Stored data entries
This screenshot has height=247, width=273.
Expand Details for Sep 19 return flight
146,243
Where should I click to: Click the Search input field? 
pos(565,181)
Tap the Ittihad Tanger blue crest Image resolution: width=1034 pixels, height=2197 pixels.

...

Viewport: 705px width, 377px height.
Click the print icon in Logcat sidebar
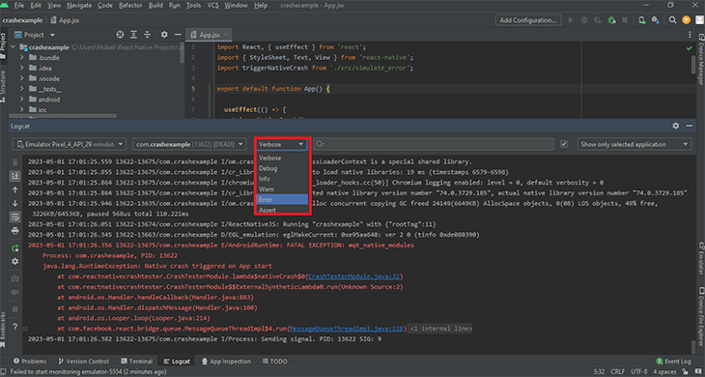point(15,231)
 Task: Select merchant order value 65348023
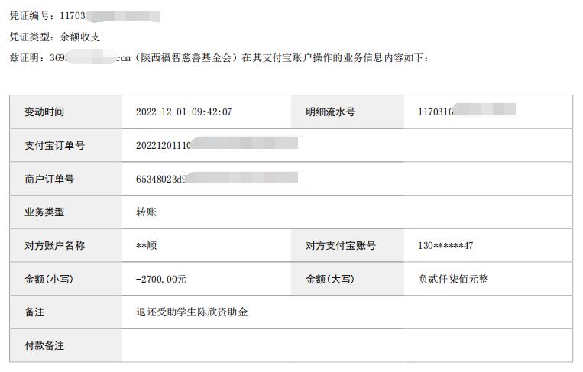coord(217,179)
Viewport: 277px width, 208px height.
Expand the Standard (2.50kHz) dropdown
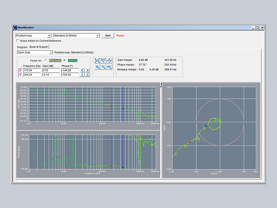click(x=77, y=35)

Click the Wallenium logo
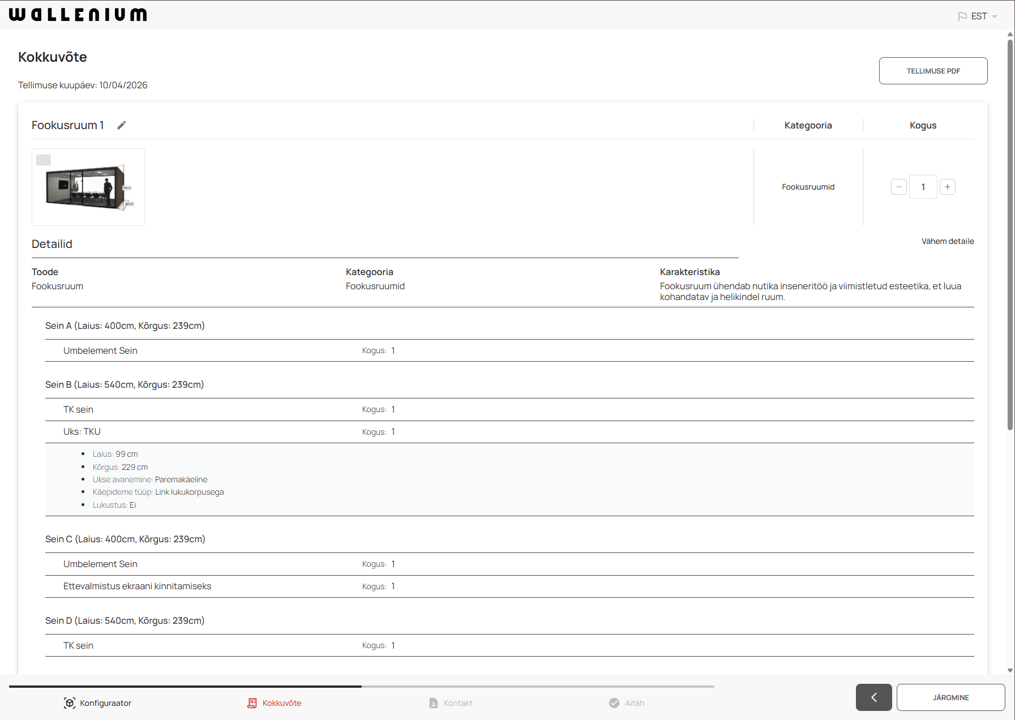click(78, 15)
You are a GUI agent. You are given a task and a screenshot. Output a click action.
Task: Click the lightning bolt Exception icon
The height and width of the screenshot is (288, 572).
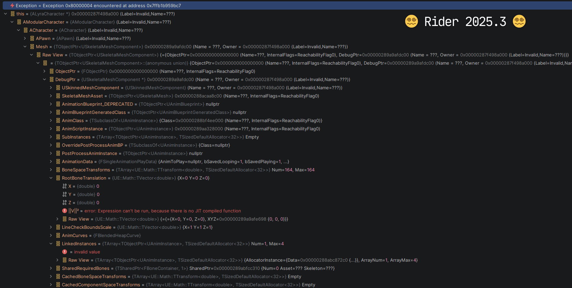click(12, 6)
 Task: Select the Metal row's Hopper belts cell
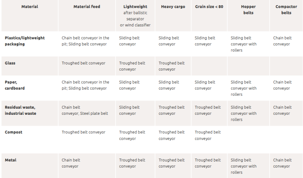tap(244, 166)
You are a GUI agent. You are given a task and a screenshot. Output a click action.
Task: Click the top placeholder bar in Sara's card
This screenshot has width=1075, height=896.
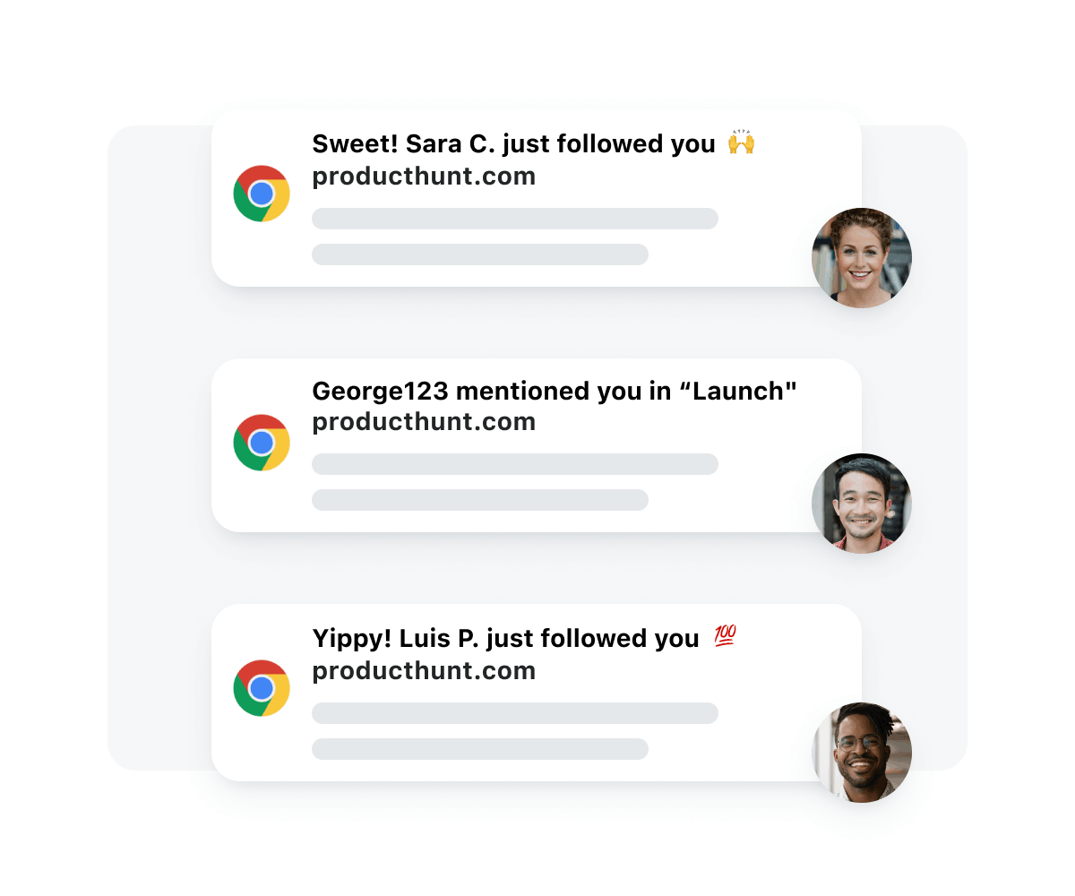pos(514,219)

> Aim of the task
A single number is required: the count of lines in the entries that include the word "Viewport".

> Exercise solution
2